## WHAT TO DO
Restate word for word the line with "Viewport: 984px width, 652px" and all lines after it; please stop only at the end of the listing below.
########
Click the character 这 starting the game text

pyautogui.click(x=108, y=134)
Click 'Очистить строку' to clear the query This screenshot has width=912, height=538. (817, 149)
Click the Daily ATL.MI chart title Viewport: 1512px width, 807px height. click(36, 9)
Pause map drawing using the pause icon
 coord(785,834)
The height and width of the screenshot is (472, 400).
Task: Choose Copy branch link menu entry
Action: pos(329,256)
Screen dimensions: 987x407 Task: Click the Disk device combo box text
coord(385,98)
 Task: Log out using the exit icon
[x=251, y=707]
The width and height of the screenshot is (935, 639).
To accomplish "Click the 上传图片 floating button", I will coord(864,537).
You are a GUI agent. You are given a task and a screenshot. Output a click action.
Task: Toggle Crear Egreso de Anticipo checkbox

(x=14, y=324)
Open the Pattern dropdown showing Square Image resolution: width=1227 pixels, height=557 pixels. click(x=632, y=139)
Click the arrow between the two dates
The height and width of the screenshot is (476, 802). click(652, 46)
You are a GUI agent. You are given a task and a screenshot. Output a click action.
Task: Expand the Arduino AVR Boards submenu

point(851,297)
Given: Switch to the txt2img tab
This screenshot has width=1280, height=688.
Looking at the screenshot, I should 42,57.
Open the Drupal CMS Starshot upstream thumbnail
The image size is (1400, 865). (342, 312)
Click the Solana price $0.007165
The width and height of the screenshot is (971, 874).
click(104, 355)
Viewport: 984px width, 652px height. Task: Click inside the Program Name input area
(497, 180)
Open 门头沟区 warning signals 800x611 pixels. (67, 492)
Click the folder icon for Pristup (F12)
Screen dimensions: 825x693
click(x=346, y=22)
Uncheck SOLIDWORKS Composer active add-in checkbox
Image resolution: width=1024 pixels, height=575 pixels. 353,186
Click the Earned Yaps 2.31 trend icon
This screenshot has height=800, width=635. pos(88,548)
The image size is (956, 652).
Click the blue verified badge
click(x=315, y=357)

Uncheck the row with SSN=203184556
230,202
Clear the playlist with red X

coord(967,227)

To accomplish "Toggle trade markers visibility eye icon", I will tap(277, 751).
########
## REPLY
Viewport: 984px width, 652px height. Task: Click inside the Program Name input area
(497, 180)
Open 门头沟区 warning signals 800x611 pixels. (67, 492)
Click the folder icon for Pristup (F12)
Screen dimensions: 825x693
click(x=346, y=22)
Uncheck SOLIDWORKS Composer active add-in checkbox
Image resolution: width=1024 pixels, height=575 pixels. 353,186
Click the Earned Yaps 2.31 trend icon
This screenshot has height=800, width=635. pos(88,548)
The image size is (956, 652).
Click the blue verified badge
click(x=315, y=357)

Uncheck the row with SSN=203184556
230,202
Clear the playlist with red X

coord(967,227)

To accomplish "Toggle trade markers visibility eye icon", I will tap(277, 751).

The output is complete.